Nike is like the family that has everything. The corporate giant has its own sprawling suburban campus (if you're into that), its own University of Oregon football team with fancy uniforms (if you're into that), and its own world-famous Swoosh plastered all over athletes (so famous you can't miss them even if you're not into that).

But they also have the best family feud around.

Nike track-and-field coaches Alberto Salazar and Jerry Schumacher will field at least 16 athletes at the Rio Olympics this August—including 2012 silver medalist Galen Rupp for Salazar and the Schumacher team's Evan Jager, perhaps the greatest American steeplechaser ever.

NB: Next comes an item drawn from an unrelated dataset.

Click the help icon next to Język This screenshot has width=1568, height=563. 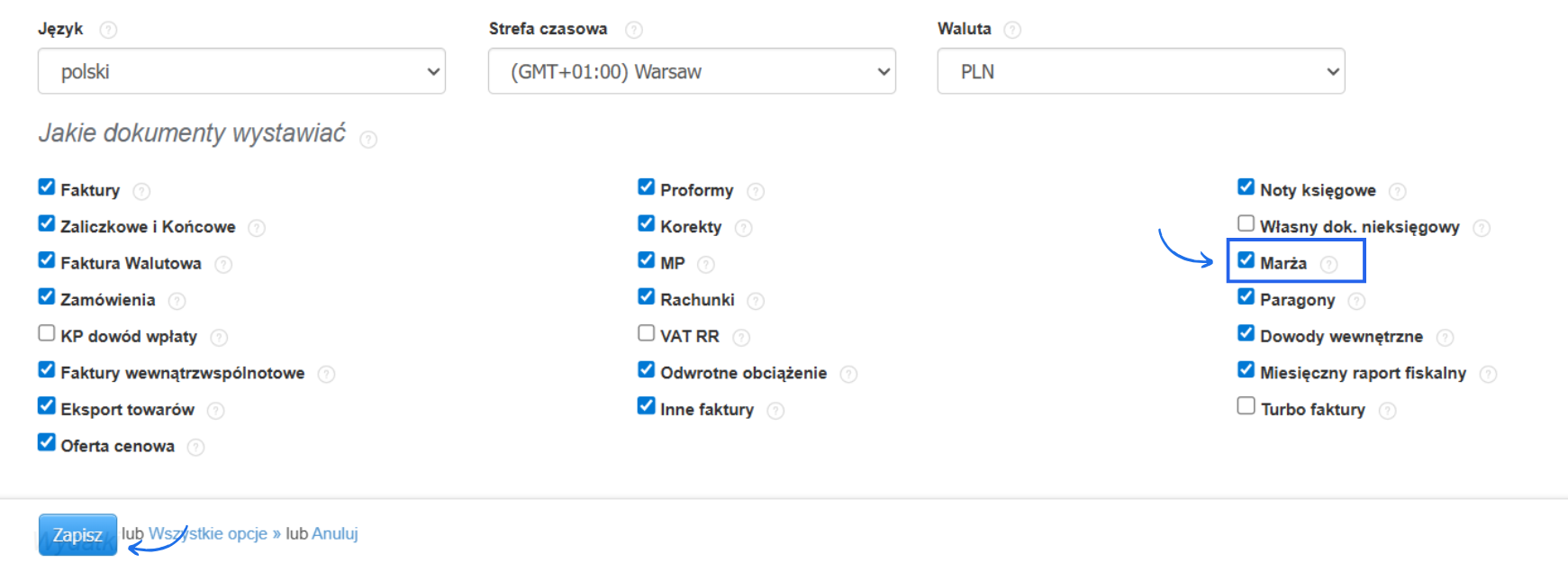pyautogui.click(x=108, y=30)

But while both coaches work for Nike to rebuild American long-distance running, Salazar and Schumacher's real rivalry is against each other.

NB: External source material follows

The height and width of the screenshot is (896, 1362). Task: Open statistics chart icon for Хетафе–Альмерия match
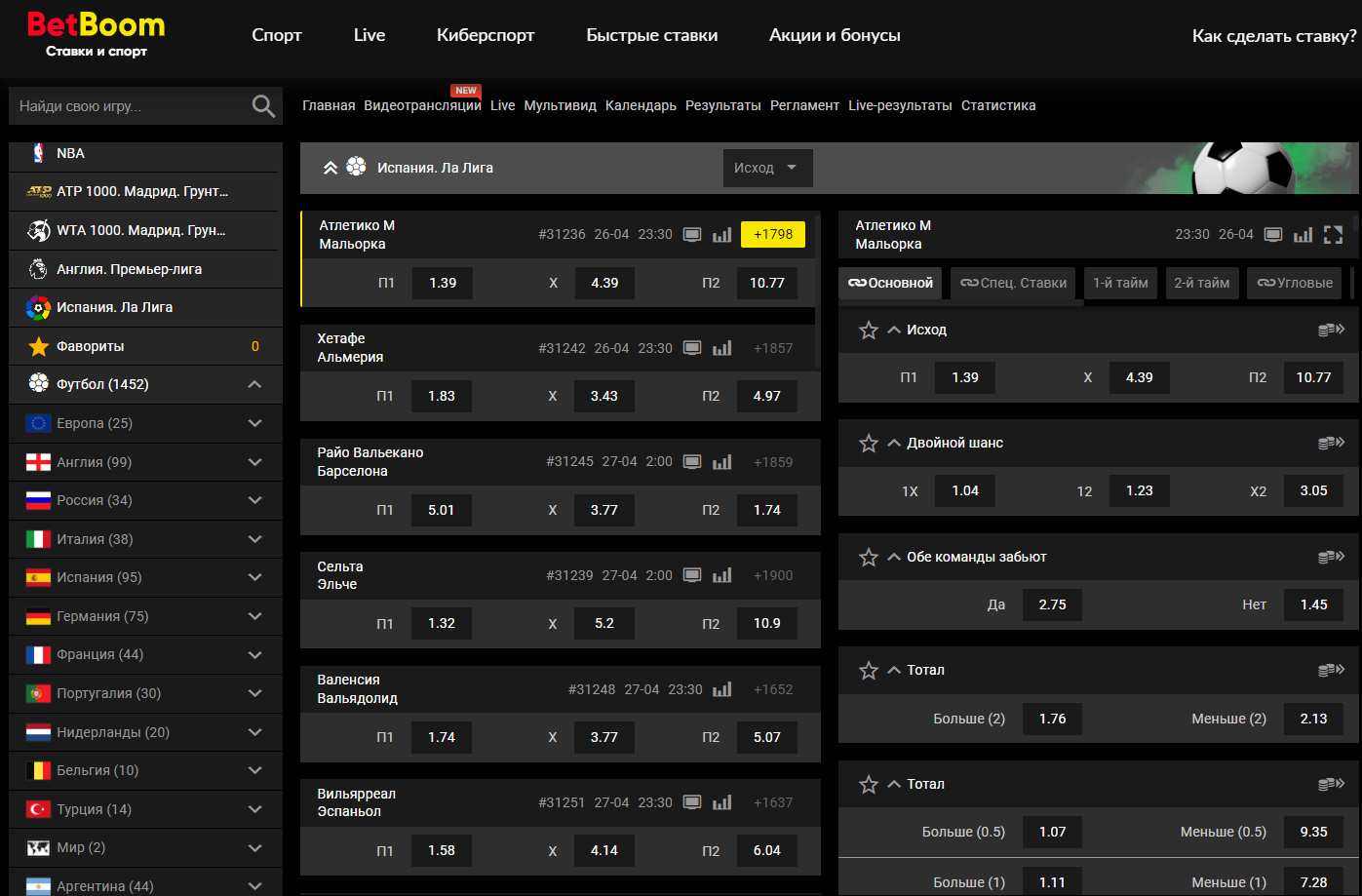tap(721, 348)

Salazar recruited Schumacher to Nike, but the relationship went into an apparent tailspin—and Schumacher formed his own separate Nike team in 2010.

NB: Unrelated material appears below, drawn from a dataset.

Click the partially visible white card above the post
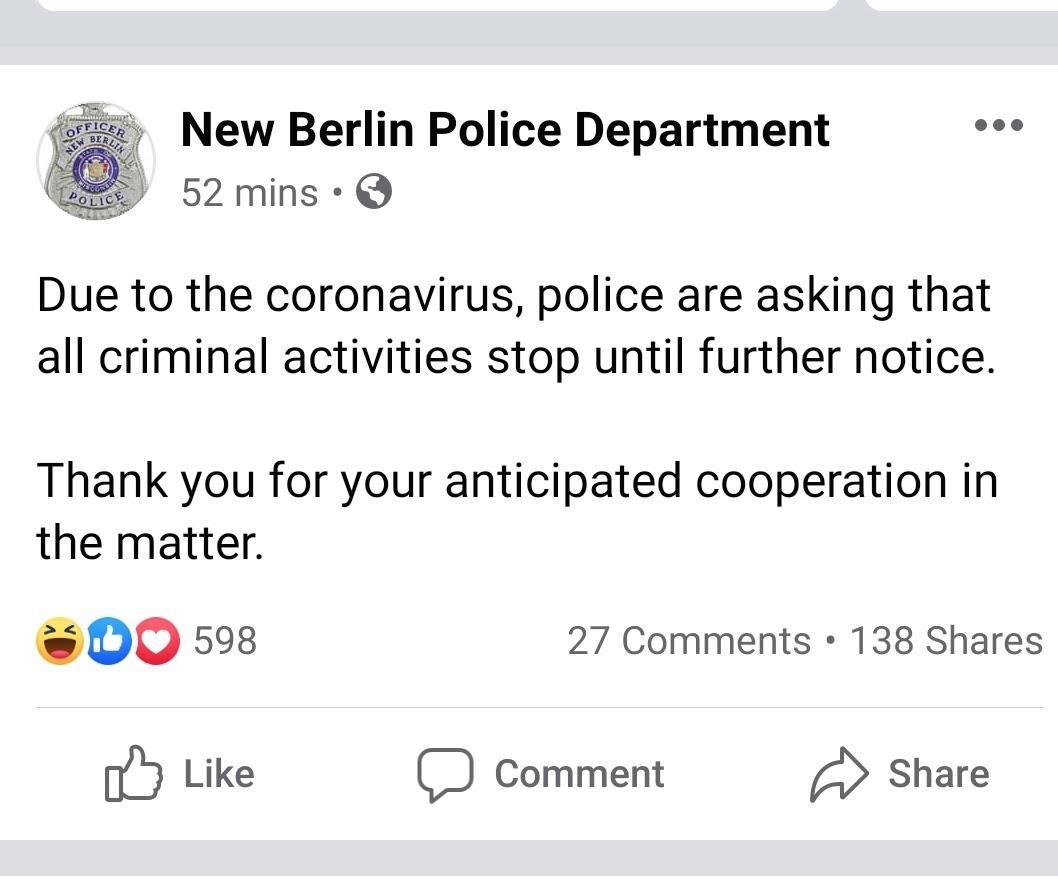 pos(437,5)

In a 2011 email obtained by The Wall Street Journal, Salazar called Schumacher and his assistant "our mortal enemies." At the U.S. indoor track championship in 2014, the two had to be physically separated, according to published accounts. Salazar, who is intensely competitive, accused Schumacher's athletes of conspiring to make his athlete finish (gasp) second.

The medal counts in Rio won't just be about which country can claim victory, but which Oregon coach is the winningest. Let the Games begin.